» **TASK DIRECTIONS**:
Repeat only what runs from the line with "Click the GitHub Octocat logo" through the last line of the data below, both included, keeping every word as it is and leaving out the pictures.

» **RECORDS FOR THIS TASK**:
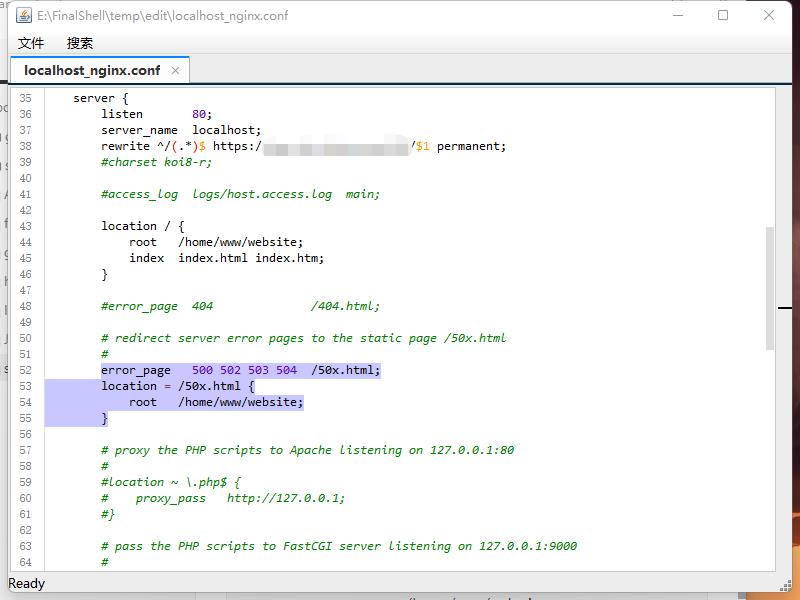Place cursor on the listen 80 line

pos(156,114)
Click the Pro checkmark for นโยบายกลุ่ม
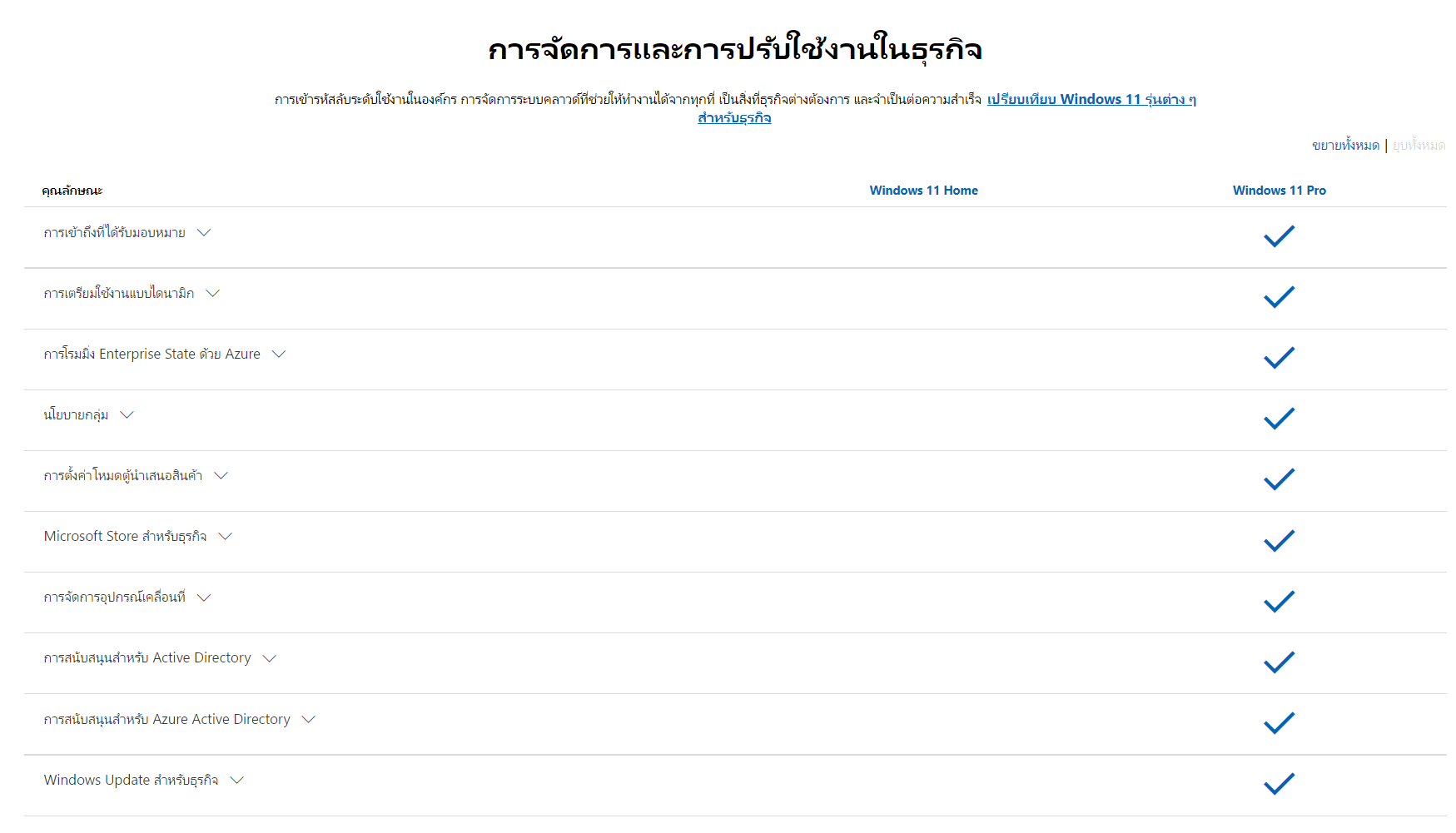 (1279, 419)
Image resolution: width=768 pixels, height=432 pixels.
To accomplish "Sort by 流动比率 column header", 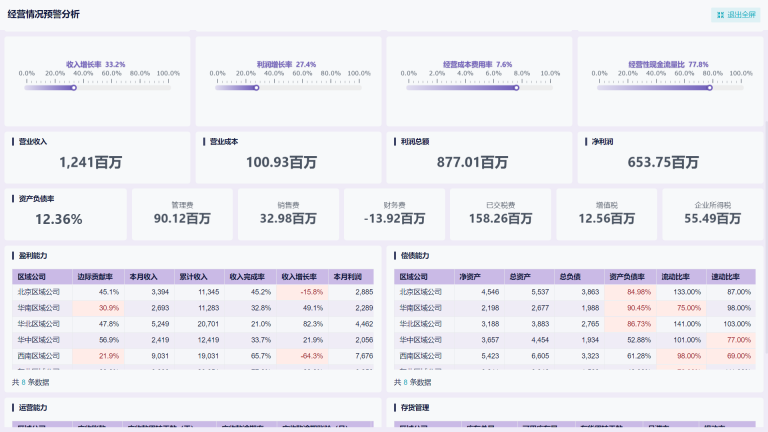I will tap(676, 276).
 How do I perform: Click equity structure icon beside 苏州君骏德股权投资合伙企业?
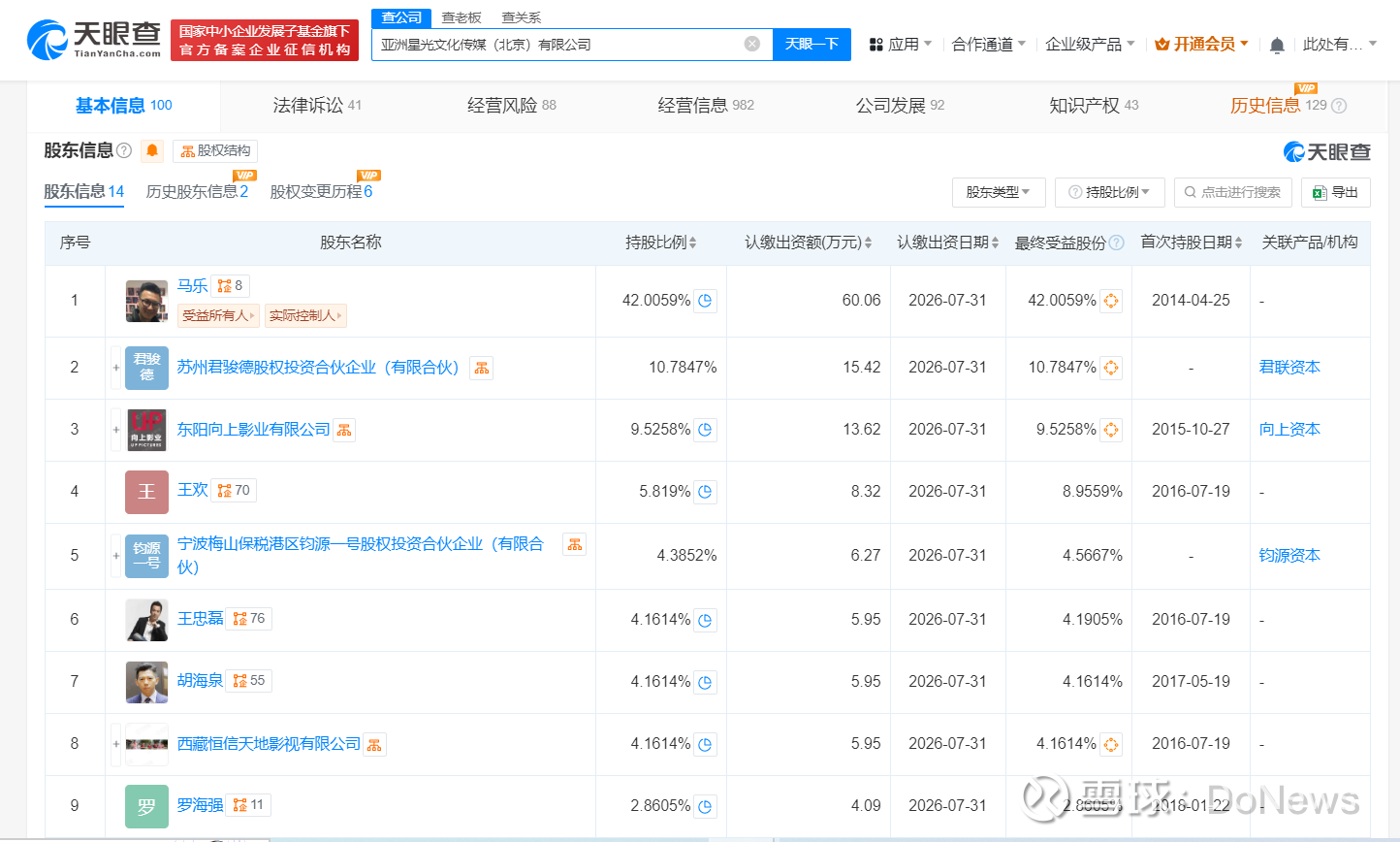(x=481, y=368)
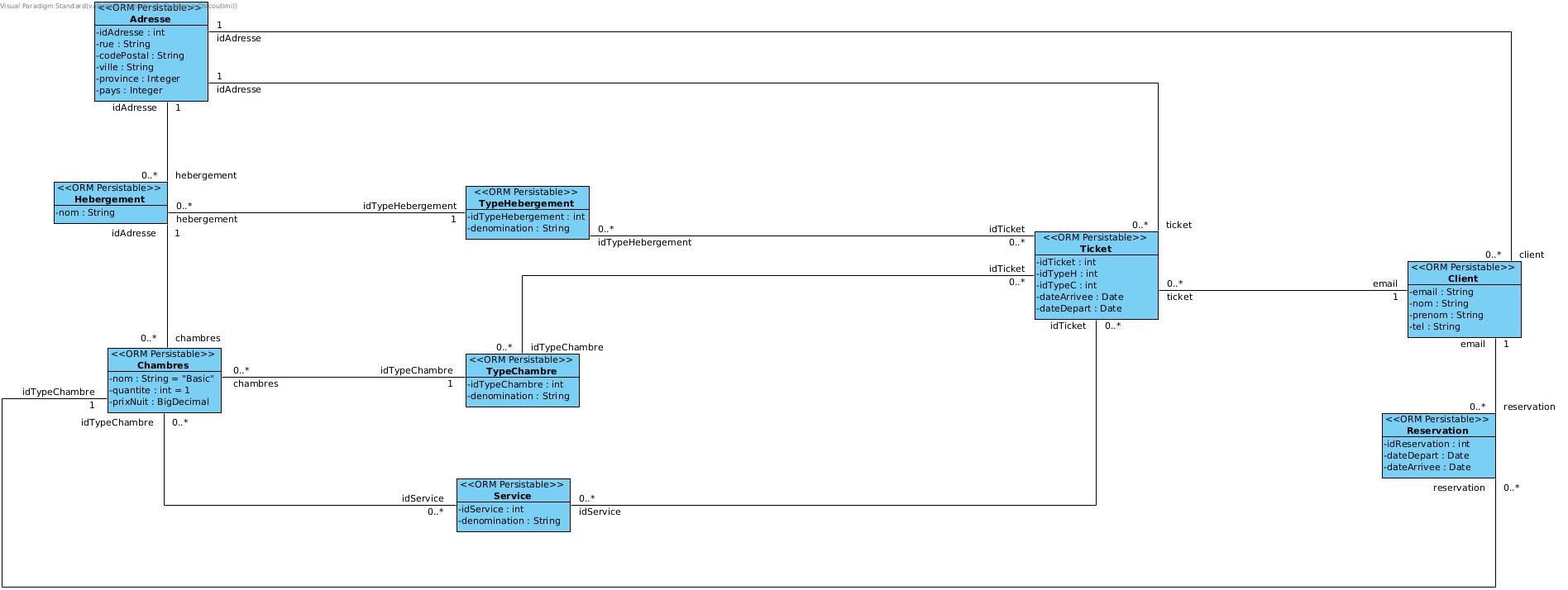Click the Hebergement class header
Viewport: 1568px width, 590px height.
pyautogui.click(x=110, y=199)
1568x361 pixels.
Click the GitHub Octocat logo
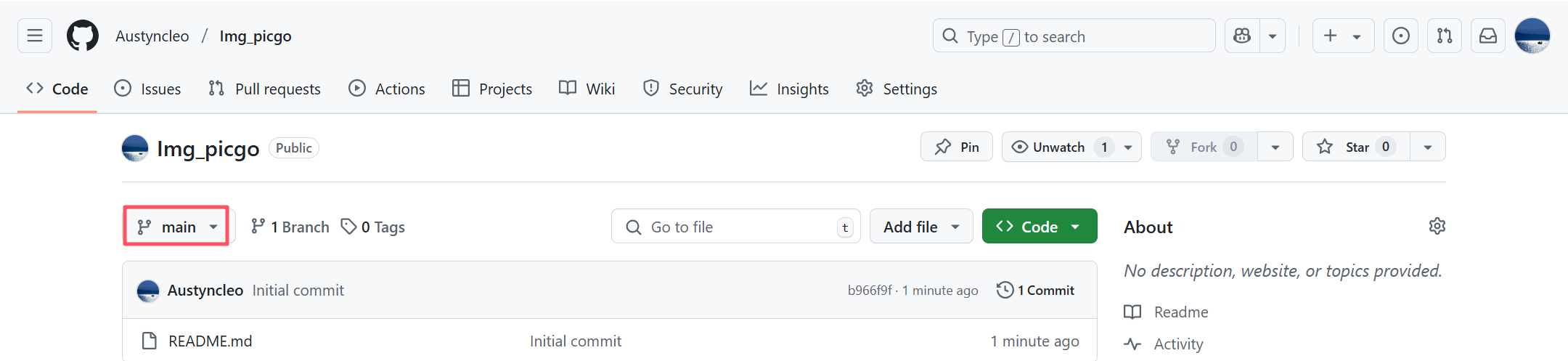point(83,36)
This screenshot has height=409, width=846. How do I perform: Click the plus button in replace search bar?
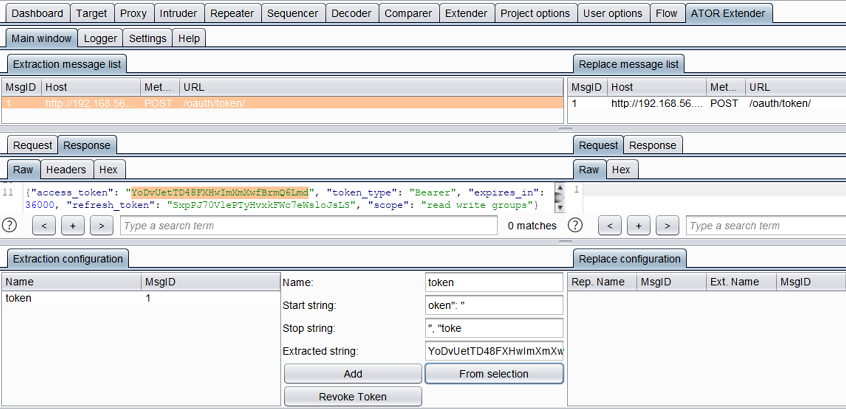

» **ANSWER BOX**:
Click the GitHub Octocat logo
point(83,36)
This screenshot has height=409, width=846. How do I perform: Click the plus button in replace search bar?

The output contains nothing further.